Print every row exactly as it appears, from the row containing "BOB HARTNETT AUTO REPAIR (135, 383)" down to the row containing "年表 (632, 359)", including both of those rows.
┄┄┄┄┄┄┄┄┄┄
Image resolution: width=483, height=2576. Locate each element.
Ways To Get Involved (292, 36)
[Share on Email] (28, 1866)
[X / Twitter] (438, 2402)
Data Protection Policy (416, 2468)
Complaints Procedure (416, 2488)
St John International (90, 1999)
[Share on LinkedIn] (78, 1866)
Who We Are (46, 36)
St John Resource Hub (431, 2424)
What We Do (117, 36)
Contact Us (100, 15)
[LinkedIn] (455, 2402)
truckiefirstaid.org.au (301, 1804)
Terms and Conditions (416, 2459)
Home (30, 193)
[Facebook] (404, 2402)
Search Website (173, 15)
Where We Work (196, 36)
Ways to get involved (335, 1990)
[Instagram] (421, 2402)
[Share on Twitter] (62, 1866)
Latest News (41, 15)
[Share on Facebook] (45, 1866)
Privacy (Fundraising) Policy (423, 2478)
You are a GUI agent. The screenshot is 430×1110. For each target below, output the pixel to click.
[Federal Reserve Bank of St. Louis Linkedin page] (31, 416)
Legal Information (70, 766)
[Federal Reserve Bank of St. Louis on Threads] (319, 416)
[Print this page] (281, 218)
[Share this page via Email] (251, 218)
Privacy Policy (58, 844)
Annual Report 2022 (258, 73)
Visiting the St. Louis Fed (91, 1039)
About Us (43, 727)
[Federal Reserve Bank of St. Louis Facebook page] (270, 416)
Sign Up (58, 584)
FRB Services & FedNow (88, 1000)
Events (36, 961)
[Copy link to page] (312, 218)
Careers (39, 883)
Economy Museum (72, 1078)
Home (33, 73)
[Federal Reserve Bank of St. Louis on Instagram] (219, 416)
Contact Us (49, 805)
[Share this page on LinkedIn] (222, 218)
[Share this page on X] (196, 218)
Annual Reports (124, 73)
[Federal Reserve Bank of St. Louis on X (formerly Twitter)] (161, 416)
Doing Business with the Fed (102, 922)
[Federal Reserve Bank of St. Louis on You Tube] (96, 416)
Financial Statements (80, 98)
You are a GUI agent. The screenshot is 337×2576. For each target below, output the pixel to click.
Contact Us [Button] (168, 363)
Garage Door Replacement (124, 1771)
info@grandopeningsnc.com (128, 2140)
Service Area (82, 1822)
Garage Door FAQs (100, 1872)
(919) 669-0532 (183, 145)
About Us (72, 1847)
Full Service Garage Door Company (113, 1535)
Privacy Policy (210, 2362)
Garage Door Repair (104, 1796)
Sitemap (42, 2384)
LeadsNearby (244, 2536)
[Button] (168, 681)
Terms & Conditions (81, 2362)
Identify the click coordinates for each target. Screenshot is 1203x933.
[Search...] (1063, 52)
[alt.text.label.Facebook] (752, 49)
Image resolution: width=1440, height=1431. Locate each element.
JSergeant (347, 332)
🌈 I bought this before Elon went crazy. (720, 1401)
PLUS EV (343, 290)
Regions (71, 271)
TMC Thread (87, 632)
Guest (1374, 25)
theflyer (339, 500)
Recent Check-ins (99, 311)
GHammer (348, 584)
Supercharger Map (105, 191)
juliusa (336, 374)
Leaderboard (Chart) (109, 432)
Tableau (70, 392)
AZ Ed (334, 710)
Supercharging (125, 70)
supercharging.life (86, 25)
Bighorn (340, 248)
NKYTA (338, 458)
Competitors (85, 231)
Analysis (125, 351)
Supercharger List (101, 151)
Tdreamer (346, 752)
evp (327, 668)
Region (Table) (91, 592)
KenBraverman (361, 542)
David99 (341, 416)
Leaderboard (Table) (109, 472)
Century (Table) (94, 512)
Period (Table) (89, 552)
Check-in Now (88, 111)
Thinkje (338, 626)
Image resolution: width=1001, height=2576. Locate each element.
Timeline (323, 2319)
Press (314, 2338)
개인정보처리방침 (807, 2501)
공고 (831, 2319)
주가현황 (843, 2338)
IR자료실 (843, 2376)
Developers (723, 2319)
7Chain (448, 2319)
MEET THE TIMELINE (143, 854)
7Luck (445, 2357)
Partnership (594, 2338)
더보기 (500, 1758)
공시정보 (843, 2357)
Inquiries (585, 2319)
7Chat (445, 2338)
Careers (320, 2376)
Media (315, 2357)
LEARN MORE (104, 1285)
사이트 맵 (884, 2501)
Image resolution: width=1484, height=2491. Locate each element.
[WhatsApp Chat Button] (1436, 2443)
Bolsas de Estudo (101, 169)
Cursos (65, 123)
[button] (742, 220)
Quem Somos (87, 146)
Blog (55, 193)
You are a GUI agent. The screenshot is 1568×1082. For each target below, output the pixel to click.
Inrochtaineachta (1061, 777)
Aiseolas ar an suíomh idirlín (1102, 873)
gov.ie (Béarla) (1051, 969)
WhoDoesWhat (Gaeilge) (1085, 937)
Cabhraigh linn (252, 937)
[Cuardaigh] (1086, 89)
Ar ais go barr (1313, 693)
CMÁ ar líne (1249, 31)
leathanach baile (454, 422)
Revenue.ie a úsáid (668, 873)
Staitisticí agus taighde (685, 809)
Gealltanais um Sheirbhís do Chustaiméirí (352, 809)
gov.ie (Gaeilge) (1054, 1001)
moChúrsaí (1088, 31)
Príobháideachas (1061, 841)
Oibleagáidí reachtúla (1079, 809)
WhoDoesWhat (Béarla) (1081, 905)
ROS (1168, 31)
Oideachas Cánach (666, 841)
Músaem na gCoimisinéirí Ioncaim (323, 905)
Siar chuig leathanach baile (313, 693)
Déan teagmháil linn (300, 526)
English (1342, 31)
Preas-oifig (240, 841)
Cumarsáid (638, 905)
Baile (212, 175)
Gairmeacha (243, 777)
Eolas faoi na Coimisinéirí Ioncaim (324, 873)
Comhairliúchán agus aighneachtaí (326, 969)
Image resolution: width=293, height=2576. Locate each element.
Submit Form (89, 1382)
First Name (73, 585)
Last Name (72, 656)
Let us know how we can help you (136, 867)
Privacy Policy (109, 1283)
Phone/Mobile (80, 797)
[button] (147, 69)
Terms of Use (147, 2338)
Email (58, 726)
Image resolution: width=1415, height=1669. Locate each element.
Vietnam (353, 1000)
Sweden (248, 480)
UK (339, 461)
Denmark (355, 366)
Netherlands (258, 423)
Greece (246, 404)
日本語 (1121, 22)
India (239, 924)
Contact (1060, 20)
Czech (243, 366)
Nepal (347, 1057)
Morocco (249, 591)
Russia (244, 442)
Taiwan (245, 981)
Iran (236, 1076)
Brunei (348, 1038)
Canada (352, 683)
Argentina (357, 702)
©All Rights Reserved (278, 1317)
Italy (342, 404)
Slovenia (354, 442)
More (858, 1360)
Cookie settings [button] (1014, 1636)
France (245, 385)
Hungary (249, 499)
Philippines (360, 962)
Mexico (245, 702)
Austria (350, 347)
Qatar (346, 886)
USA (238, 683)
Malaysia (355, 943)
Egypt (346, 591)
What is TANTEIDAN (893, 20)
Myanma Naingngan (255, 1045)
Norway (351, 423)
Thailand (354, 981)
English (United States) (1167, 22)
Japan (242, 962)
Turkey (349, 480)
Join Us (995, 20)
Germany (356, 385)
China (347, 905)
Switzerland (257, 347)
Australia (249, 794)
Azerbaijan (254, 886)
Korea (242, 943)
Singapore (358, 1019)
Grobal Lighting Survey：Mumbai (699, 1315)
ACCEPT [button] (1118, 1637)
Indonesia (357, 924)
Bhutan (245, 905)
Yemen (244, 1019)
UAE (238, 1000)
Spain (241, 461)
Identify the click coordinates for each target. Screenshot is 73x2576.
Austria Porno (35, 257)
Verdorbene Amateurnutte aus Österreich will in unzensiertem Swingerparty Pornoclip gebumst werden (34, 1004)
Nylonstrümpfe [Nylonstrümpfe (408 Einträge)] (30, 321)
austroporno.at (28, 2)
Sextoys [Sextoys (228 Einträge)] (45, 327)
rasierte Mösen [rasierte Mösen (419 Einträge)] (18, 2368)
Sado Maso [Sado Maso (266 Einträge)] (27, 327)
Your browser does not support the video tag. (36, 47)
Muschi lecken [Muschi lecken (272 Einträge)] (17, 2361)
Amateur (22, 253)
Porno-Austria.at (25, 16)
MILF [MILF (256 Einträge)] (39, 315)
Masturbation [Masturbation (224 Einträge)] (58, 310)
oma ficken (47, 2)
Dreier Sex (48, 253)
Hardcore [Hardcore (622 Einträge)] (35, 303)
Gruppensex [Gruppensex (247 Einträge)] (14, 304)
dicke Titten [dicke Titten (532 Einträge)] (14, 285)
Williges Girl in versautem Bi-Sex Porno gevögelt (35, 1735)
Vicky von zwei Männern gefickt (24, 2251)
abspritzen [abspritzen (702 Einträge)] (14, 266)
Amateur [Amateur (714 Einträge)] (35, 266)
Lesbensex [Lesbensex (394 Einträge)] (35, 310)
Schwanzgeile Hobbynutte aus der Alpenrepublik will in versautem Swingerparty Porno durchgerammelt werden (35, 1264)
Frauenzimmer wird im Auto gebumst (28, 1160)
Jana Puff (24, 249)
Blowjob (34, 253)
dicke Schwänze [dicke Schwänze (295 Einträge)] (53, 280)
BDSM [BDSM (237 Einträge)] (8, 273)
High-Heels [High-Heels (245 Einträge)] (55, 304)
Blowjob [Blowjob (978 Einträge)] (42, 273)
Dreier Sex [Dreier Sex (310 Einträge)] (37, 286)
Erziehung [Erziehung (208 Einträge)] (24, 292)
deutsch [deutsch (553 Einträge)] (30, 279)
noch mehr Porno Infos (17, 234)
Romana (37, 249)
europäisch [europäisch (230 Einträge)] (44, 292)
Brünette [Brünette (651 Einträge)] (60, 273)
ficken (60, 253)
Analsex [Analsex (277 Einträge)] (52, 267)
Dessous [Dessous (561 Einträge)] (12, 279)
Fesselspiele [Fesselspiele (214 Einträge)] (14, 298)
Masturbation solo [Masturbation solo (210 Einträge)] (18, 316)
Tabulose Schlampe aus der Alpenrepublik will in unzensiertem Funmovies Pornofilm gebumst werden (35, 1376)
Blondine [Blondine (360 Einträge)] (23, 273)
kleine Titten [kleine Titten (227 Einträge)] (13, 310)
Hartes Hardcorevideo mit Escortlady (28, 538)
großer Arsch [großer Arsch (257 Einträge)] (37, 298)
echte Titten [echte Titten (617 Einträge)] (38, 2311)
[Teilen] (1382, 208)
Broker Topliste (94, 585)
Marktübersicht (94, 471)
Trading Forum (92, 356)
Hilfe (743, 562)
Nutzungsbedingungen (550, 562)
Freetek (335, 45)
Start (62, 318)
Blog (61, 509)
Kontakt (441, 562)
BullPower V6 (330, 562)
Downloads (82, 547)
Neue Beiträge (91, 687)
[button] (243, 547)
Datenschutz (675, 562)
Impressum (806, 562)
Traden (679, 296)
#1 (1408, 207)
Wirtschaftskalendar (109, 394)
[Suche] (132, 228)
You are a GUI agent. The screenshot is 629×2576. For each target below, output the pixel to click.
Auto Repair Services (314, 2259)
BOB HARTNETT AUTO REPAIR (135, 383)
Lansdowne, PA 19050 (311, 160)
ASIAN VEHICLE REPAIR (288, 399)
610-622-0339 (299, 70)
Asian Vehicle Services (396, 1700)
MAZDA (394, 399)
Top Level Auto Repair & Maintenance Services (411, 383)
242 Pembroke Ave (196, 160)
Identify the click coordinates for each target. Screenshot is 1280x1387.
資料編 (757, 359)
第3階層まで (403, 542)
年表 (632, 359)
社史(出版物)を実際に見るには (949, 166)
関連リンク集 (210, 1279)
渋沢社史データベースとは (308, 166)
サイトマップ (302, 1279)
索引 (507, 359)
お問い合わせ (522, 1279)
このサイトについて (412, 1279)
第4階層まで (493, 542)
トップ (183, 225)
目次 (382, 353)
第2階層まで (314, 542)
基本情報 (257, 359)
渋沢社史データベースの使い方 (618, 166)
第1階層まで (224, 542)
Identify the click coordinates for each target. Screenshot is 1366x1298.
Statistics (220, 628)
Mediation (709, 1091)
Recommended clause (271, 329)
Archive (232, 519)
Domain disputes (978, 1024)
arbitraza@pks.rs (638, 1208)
┄┄┄┄┄┄┄┄┄┄
- **THE SOLUTION**:
BOB HARTNETT AUTO REPAIR (135, 383)
Lansdowne, PA 19050 (311, 160)
ASIAN VEHICLE REPAIR (288, 399)
610-622-0339 (299, 70)
Asian Vehicle Services (396, 1700)
MAZDA (394, 399)
Top Level Auto Repair & Maintenance Services (411, 383)
242 Pembroke Ave (196, 160)
Identify the click coordinates for each target. Screenshot is 1280x1387.
資料編 (757, 359)
第3階層まで (403, 542)
年表 (632, 359)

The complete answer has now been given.